# **Final Assignment**
In this assignment, you will implement K-Nearest Neighbour (KNN) and Ordinary Least Square (OLS) regression methods. Download the [excel file](https://docs.google.com/spreadsheets/d/17f6h4h-4x6XMuI4Budcw4Ujoxd0ceogv). The dataset contains 11 columns: `"bedrooms"`, `"bathrooms"`, `"sqft_living"`, `"sqft_lot"`, `"floors"`, `"condition"`, `"grade"`, `"sqft_above"`, `"sqft_basement"`, `"age"`and `"price"`.
Use `pd.read_excel()` to read the file and make prediction of whether a given house is likely to be expensive based on the features related to the house.

Use KNN and OLS regression independently to determine and compare their performance in terms of accuracy and confusion matrix.

To accomplish this task, you will have to convert the values under `"price"` into one of two possible values: **1** and **0** denoting "expensive" and "cheap" respectively. For this, if the price of the house is less than `450000`, it is "cheap"; otherwise it is "expensive" . 

**Note:**This conversion must be done before training for KNN, and after conversa for OLS regression, on each predicted `"price"`.

In [6]:
import pandas as pd
import numpy as np
from sklearn.model_selection import train_test_split
from sklearn.metrics import accuracy_score, confusion_matrix

data = pd.read_excel('/content/house_data.xlsx')

data['price'] = np.where(data['price']>=450000, 1, 0)

train_data, test_data = train_test_split(data, test_size=0.2, random_state=42)

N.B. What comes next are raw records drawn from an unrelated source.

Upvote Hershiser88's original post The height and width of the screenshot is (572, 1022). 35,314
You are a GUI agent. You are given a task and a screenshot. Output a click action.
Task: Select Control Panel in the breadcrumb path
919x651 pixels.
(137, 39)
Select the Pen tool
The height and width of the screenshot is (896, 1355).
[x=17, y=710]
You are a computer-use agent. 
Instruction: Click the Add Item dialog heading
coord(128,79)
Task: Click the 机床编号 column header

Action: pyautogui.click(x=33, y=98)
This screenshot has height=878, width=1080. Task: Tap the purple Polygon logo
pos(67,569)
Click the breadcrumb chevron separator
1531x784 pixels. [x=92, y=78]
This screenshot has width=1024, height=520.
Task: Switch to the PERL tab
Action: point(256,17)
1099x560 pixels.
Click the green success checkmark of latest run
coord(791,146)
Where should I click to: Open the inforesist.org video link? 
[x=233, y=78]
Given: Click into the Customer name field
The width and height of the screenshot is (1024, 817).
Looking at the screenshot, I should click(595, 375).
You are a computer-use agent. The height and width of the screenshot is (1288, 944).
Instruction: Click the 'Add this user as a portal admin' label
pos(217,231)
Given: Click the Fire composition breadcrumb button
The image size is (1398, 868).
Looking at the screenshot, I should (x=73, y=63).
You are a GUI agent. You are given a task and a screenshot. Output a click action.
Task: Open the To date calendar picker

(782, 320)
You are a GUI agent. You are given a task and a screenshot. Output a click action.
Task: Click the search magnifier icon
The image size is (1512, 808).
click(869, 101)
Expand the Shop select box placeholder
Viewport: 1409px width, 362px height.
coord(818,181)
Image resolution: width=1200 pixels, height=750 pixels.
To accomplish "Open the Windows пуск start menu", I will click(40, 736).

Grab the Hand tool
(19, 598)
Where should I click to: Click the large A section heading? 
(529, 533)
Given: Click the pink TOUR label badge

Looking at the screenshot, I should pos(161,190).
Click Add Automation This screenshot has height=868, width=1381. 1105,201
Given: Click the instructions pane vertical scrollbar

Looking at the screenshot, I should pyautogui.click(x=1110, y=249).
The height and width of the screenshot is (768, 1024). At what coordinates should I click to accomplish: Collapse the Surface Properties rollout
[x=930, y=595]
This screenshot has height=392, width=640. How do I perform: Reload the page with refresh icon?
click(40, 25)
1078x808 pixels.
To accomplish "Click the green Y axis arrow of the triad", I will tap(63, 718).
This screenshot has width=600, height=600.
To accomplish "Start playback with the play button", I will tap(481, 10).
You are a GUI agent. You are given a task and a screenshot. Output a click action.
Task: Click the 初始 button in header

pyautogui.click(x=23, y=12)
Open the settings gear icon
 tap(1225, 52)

def knn_predict(train_data, test_data, k):
    y_pred = []
    for i in range(len(test_data)):
        distances = np.sqrt(np.sum(np.square(np.subtract(train_data[:,:-1],test_data[i,:-1])), axis=1))
        nearest_indices = np.argsort(distances)[:k]
        nearest_labels = train_data[nearest_indices,-1].tolist()
        y_pred.append(max(set(nearest_labels), key=nearest_labels.count))
    return y_pred

def ols_predict(train_data, test_data):
    X_train = train_data[:,:-1]
    y_train = train_data[:,-1].reshape(-1,1)
    X_test = test_data[:,:-1]
    X_train = np.concatenate([np.ones((X_train.shape[0],1)), X_train], axis=1)
    X_test = np.concatenate([np.ones((X_test.shape[0],1)), X_test], axis=1)
    beta = np.linalg.inv(X_train.T @ X_train) @ X_train.T @ y_train
    y_pred = np.where(X_test @ beta >= 0.5, 1, 0)
    return y_pred

train_data = train_data.values
test_data = test_data.values

k = 5
y_test_knn = test_data[:,-1].tolist()
y_pred_knn = knn_predict(train_data, test_data, k)
y_test_ols = test_data[:,-1].reshape(-1,1)
y_pred_ols = ols_predict(train_data, test_data)

print('KNN:')
print('Accuracy:', accuracy_score(y_test_knn, y_pred_knn))
print('Confusion Matrix:\n', confusion_matrix(y_test_knn, y_pred_knn))
print('OLS Regression:')
print('Accuracy:', accuracy_score(y_test_ols, y_pred_ols))
print('Confusion Matrix:\n', confusion_matrix(y_test_ols, y_pred_ols))

KNN:
Accuracy: 0.7284293314827666
Confusion Matrix:
 [[1571  533]
 [ 641 1578]]
OLS Regression:
Accuracy: 0.5910247513300948
Confusion Matrix:
 [[1916  188]
 [1580  639]]